This behaviour is undoubtedly weird; whether it is desirable or not is a judgment call. There certainly is an argument to be made that the user has no ability to do anything about a private field on an imported type; a type they almost certainly did not author themselves, do not know the details of, and cannot change. Whereas if the type is in source code, then the user running the compiler has personal knowledge of its internals. So, the argument goes, we should give the user a pass on having to prove that the fields they cannot access and know nothing about are assigned; just let them be assigned to their default values and don’t worry about them.

There is also the (more compelling to me) argument that we ought to be consistent here and either consider all the fields all the time, or consider only the accessible fields all the time, rather than swapping back and forth between the two choices depending on the details of the compilation process. My choice would be the former; force the user to call the default constructor or use the “default(T)” operator if they really want the all-zero default version of the struct. That makes the intention very clear in the code.

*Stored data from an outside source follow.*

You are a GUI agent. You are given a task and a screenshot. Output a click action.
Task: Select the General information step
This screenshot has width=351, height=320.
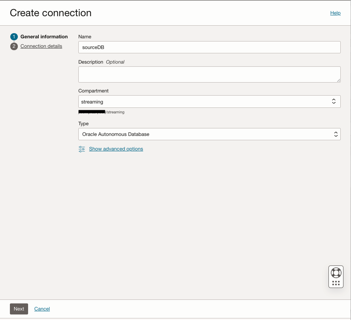44,37
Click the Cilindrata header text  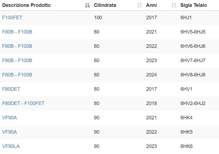tap(105, 5)
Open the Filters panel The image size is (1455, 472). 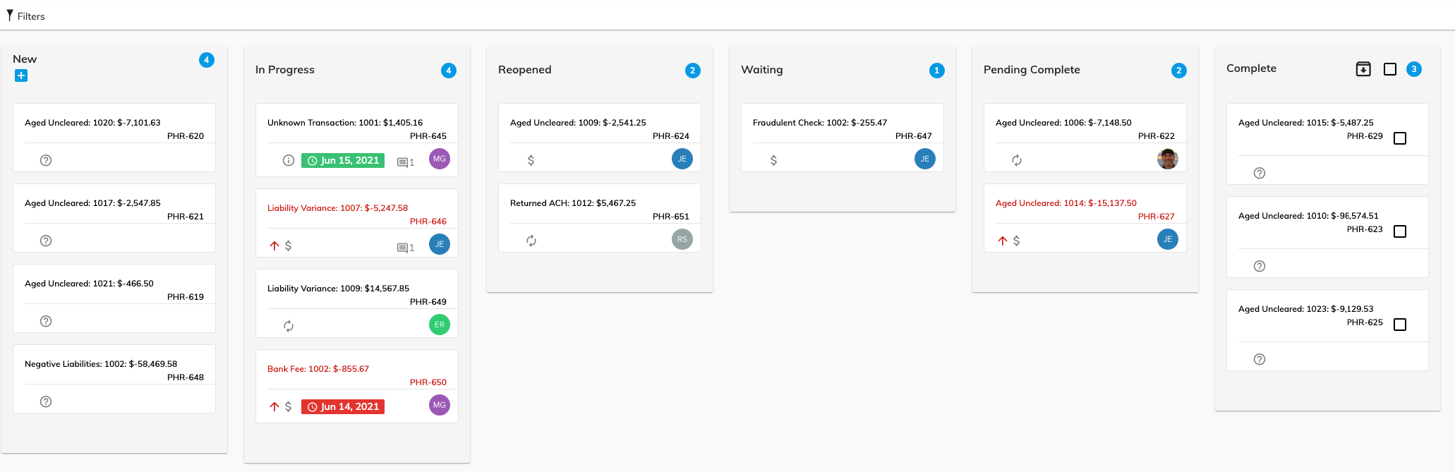point(25,16)
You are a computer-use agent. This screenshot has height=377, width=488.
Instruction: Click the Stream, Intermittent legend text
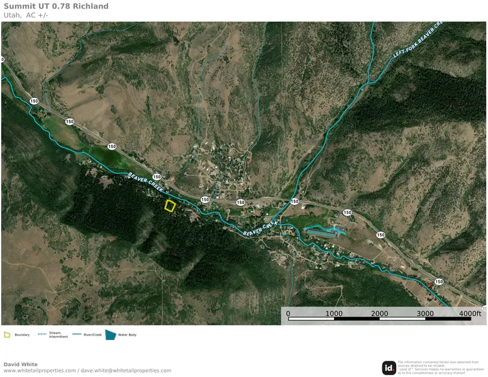pyautogui.click(x=58, y=335)
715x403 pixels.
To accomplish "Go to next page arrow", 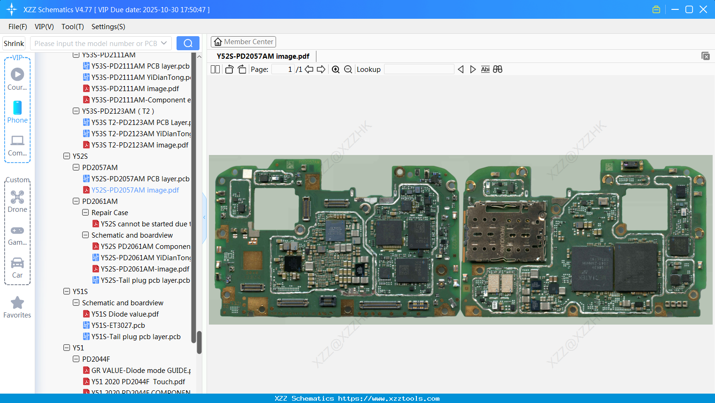I will coord(321,70).
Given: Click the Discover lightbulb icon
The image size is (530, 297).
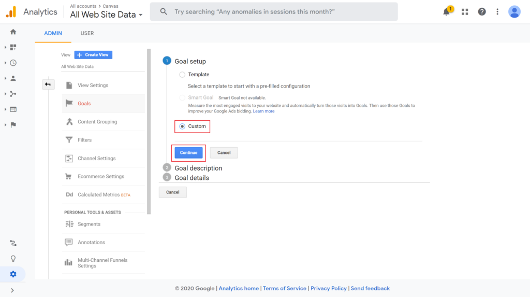Looking at the screenshot, I should (x=13, y=259).
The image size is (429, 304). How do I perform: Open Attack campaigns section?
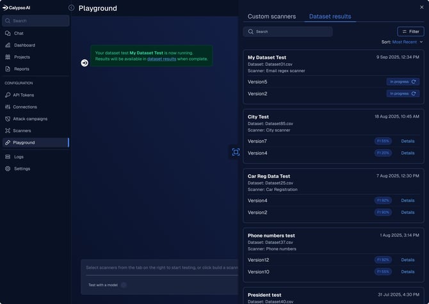(x=29, y=119)

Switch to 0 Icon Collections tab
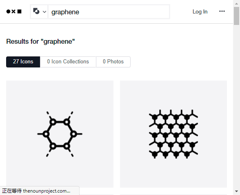click(x=68, y=62)
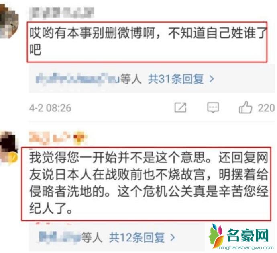Tap the chevron arrow after 共12条回复
Viewport: 277px width, 253px height.
(173, 237)
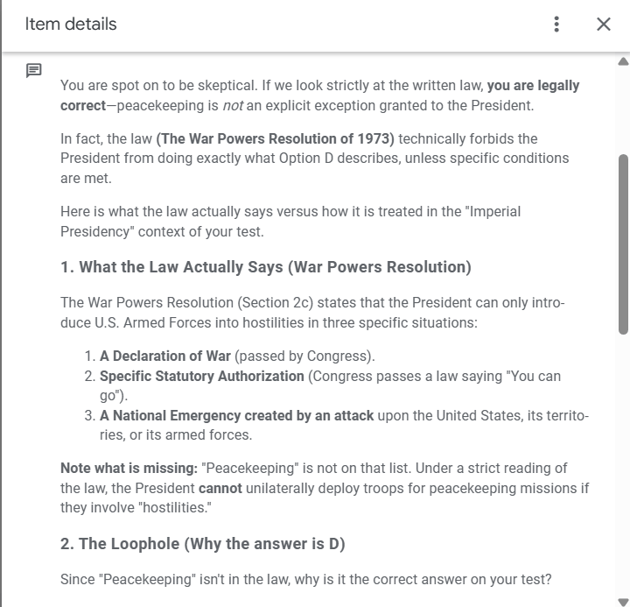Select list item "Specific Statutory Authorization"

202,376
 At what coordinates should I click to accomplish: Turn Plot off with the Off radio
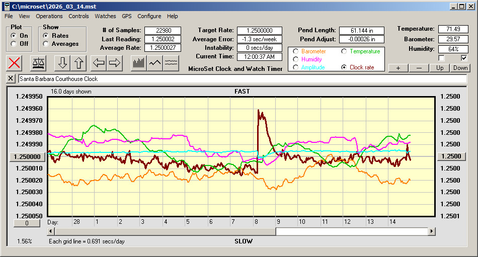(x=14, y=44)
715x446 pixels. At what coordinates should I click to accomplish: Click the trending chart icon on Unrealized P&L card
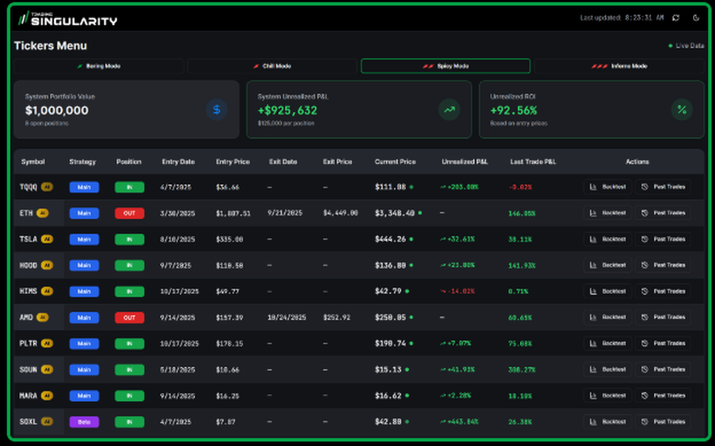(x=450, y=110)
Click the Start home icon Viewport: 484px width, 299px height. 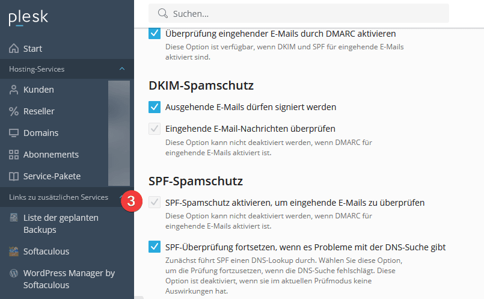pos(14,49)
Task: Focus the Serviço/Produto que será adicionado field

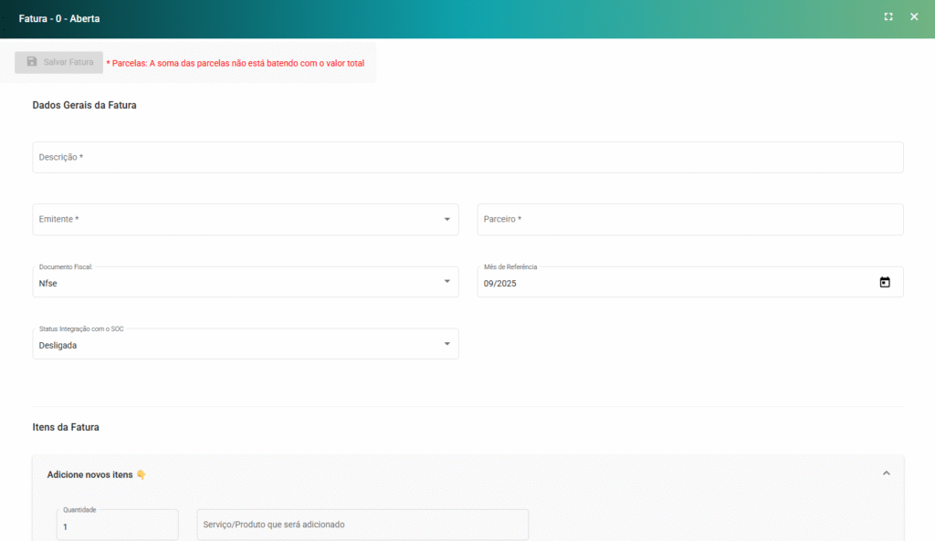Action: point(362,525)
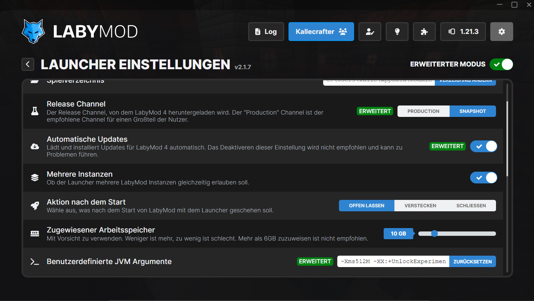Click the user edit icon button
The width and height of the screenshot is (534, 301).
click(370, 32)
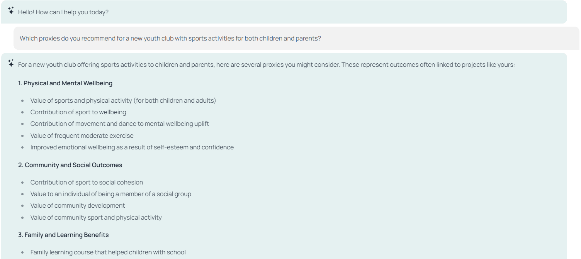This screenshot has width=581, height=259.
Task: Click the "2. Community and Social Outcomes" heading
Action: click(x=70, y=165)
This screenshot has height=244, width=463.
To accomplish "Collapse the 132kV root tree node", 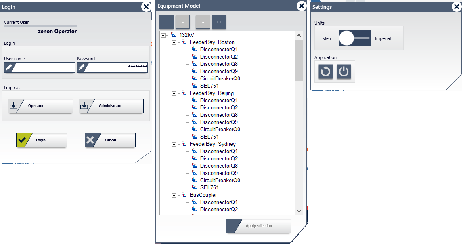I will [x=163, y=35].
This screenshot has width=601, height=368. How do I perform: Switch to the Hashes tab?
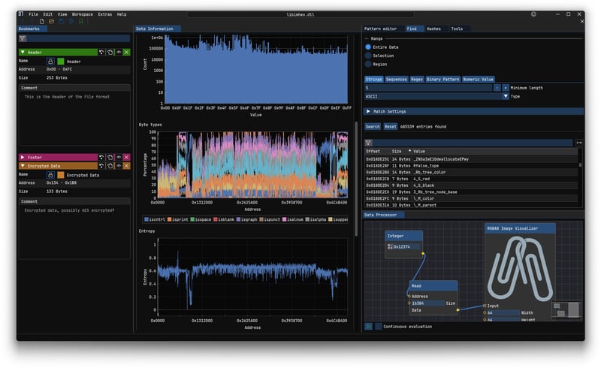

Unfortunately, though I think I’ve argued that this behaviour is plausibly undesirable, we’re stuck with it. There are numerous BCL structs which have no public fields, and lots of existing code which uses them without calling the default constructor. Changing now to make this an error is a breaking change with no compelling benefit, and we’re not going to do that. Particularly since the anomaly is essentially harmless; whether we force you to say “s1 = new S()” or not, the handle field is in practice always initialized to its default value.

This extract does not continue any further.